One respondent suggested that in order to accommodate non-electronic verification of certificates, the term "device" should be selectively replaced by "means" (as in "signature verification means"). We strongly support this proposal; it addresses a number of other difficulties such as how an X.509 certificate might be considered to contain a `signature verification device' as in Annex I.

Finally, there is an inconsistency in the Directive in that Article 6 (1) (a) and (c) refer to the date and/or time of certificate issue while Annex 1 refers to the `operational period'. There is a possibility for confusion here as in the banking sector; for example, the issue date of a credit card frequently predates its operational period by some weeks. We suggest that all references should be to the `operational period' and let this be defined more precisely, if need be, by the contract between the user and the CSP.

*Recorded data*
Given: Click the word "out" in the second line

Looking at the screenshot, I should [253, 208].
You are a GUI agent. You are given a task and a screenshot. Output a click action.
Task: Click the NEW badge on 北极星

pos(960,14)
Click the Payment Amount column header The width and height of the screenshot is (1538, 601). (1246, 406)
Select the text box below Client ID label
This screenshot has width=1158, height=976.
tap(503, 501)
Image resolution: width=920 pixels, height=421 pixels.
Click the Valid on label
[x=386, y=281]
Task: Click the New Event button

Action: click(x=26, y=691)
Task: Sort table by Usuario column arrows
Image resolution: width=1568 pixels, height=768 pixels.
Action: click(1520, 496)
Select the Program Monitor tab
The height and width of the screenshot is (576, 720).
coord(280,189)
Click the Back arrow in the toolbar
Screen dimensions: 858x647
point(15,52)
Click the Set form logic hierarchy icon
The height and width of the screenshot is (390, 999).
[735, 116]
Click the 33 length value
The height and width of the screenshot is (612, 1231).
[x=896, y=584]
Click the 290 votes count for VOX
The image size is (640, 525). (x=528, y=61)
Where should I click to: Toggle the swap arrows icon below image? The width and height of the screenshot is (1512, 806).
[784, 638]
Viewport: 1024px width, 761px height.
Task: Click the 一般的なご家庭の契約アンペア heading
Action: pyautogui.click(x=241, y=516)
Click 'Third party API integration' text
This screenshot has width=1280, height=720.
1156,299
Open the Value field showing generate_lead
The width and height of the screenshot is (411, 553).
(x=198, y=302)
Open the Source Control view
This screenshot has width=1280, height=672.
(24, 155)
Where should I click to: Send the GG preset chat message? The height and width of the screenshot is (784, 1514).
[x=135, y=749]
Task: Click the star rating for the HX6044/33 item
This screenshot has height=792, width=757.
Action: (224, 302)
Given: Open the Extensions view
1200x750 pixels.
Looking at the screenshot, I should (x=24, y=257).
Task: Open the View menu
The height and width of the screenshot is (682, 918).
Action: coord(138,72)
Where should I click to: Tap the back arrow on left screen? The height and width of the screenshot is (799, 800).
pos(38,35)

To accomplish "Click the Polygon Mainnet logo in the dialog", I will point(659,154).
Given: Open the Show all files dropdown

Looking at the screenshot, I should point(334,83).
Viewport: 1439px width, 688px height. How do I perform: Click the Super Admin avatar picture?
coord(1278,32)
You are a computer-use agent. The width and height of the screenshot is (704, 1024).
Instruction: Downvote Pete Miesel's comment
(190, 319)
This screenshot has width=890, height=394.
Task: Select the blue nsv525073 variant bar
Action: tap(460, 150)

*Problem 1*
In the Directive passage, what word did one respondent propose should selectively replace "device"?
*Problem 2*
Update the Directive passage from "Finally, there is" up to and including "and the CSP.", replacing "credit card" with "debit card".
*Problem 3*
Continue the Directive passage from where it stops.
The records above come from a different source than the text.

*Exercise result 1*
"Means"

*Exercise result 2*
Finally, there is an inconsistency in the Directive in that Article 6 (1) (a) and (c) refer to the date and/or time of certificate issue while Annex 1 refers to the `operational period'. There is a possibility for confusion here as in the banking sector; for example, the issue date of a debit card frequently predates its operational period by some weeks. We suggest that all references should be to the `operational period' and let this be defined more precisely, if need be, by the contract between the user and the CSP.

*Exercise result 3*
Recognition, Accreditation and Non-discrimination

The German digital signature law sets out a number of criteria for CSPs. High technical security standards will impose high entry costs, which in turn will lead to certification services being provided by a small number of large organisations rather than by a large number of small firms. Many respondents argued that this is a bad thing. Firstly, large certifiers may abuse their position for anti-competitive purposes; this has been raised in the context of both pay-TV and browser vendors. Secondly, it would be more natural (and help public acceptance) if CSPs were organisations that people trust, such as the family lawyer or doctor, rather than a distant impersonal body such as the passport office or the phone company.

In many applications, local certification makes sense. For example, Europe's largest employer - Britain's National Health Service - manages personnel at the level of the individual hospital or medical practice rather than having a single central staff function. It would therefore be much more convenient to manage keys and certificates at this level rather than centrally, and this is what existing encryption pilots and projects do. The prospects of 11,000 small certifiers alarmed some interests in government, which suggested one large centralised TTP, but this now appears to have been rejected, both on economic grounds and for reasons of professional control and confidence. Similar issues have already arisen in the context of the control of electronic tachographs, and one may also expect them to arise in other professional and commercial applications.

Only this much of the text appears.